[Start of Entries provided]

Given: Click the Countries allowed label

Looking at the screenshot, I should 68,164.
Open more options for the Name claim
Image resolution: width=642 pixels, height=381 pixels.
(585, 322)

[End of Entries provided]
[Start of Entries provided]

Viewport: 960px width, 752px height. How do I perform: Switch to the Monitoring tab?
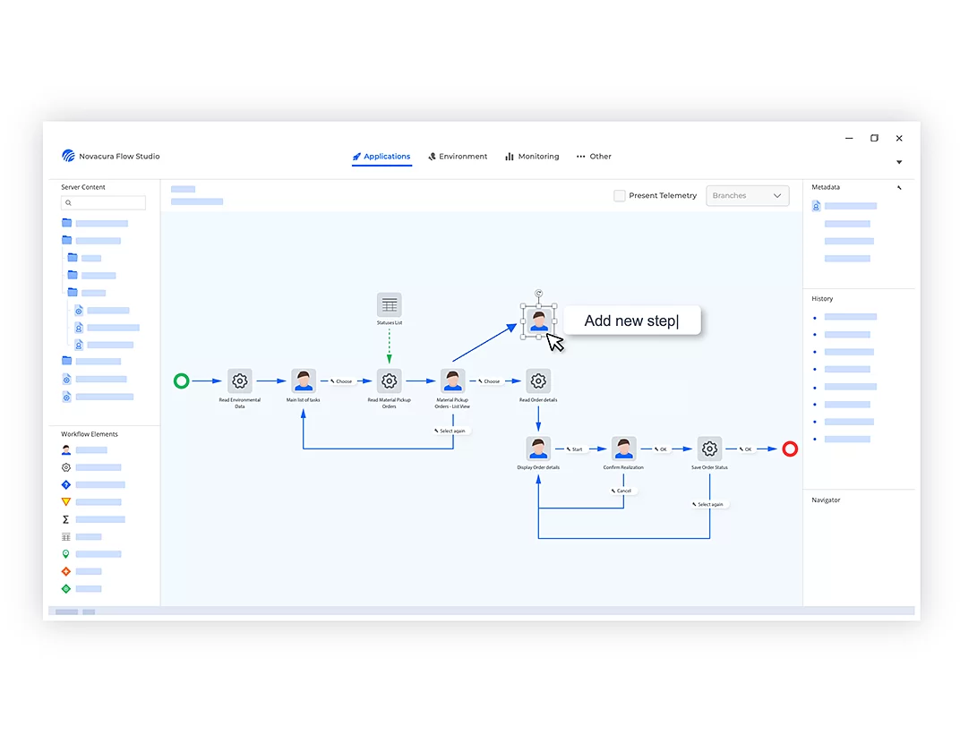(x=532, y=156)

[End of Entries provided]

■ **Instructions to follow**
Rewrite the data above as a numbered list, taking everything from the line containing "Viewport: 960px width, 752px" down to the line containing "(x=532, y=156)", with both lines included and blank lines omitted. Leave the pictures out of the list.

■ **The answer**
1. Viewport: 960px width, 752px height. How do I perform: Switch to the Monitoring tab?
2. (x=532, y=156)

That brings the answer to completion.